However, his take on "Macbeth" is most odd. 

Wright has taken to Macbeth like Baz Lurhmann did Romeo and Juliet, in the sense that they have both added a modern setting to the classic plays.  However Lurhmann's Romeo and Juliet was infinitely more satisfying and entertaining than Macbeth is.

Filmed in Melbourne and starring Sam Worthington as Macbeth, Gary Sweet as Duncan and Victoria Hill as Lady Macbeth, Wright casts a new context to Shakespeare's play based loosely on the Melbourne crime-scene and particularly the gangland murders that have rocked the cosy Australian city and made the Mafia-infused city of Naples look like a doll's house in comparison.

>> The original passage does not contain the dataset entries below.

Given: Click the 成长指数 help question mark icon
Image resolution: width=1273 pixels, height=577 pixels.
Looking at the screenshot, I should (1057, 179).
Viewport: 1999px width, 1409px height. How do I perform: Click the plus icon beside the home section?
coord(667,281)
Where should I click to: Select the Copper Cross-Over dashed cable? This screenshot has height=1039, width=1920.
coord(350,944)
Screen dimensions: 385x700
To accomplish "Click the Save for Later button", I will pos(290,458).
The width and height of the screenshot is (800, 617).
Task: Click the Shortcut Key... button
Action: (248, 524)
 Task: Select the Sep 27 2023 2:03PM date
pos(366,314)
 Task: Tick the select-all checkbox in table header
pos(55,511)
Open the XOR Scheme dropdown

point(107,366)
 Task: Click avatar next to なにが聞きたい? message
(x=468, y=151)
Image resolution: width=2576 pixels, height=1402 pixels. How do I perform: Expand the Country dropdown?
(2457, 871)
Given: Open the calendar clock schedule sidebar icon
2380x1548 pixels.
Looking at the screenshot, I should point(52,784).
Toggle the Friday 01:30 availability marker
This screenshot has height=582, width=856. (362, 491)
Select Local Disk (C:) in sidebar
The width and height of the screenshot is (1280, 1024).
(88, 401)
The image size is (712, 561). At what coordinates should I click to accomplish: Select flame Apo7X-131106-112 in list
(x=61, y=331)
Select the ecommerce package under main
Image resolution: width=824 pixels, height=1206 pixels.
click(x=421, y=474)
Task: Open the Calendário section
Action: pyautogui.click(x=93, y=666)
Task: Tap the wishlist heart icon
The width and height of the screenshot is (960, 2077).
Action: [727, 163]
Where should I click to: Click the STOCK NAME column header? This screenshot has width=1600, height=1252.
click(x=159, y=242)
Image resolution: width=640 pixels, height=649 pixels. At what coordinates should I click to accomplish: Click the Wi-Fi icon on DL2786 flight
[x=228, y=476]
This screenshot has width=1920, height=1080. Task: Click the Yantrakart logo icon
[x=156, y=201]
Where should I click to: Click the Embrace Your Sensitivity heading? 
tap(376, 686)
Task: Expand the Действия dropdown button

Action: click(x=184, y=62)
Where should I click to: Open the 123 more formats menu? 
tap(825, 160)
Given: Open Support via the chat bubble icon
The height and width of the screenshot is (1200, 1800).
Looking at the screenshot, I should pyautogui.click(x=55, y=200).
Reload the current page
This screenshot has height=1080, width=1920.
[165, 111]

Wright's analogous use of the gangland scene with the story-line of Macbeth is somewhat inspiring - both the criminal underworld of Melbourne and the play's plot have the themes of deceit, jealously, power, murder, money, love and ambition.  However it is at this one powerful analogy that the film's inspiration ends.

The violence is truly shocking in Bruce Willis' Sin City fashion, but without Sin City's parody and almost comic-book take on the violence.  There is more blood spilt in the movie than in an abattoir, more murders than in the Melbourne gangland (and that is saying something), and more use of gritty, dark cinematography with the omnipresent falling of rain than in Bladerunner (again, no mean feat).

If anything, the film is overly-ambitious.  It is worth a look only if you are interested in seeing how creative a director can get in his intrepretation of Shakespeare.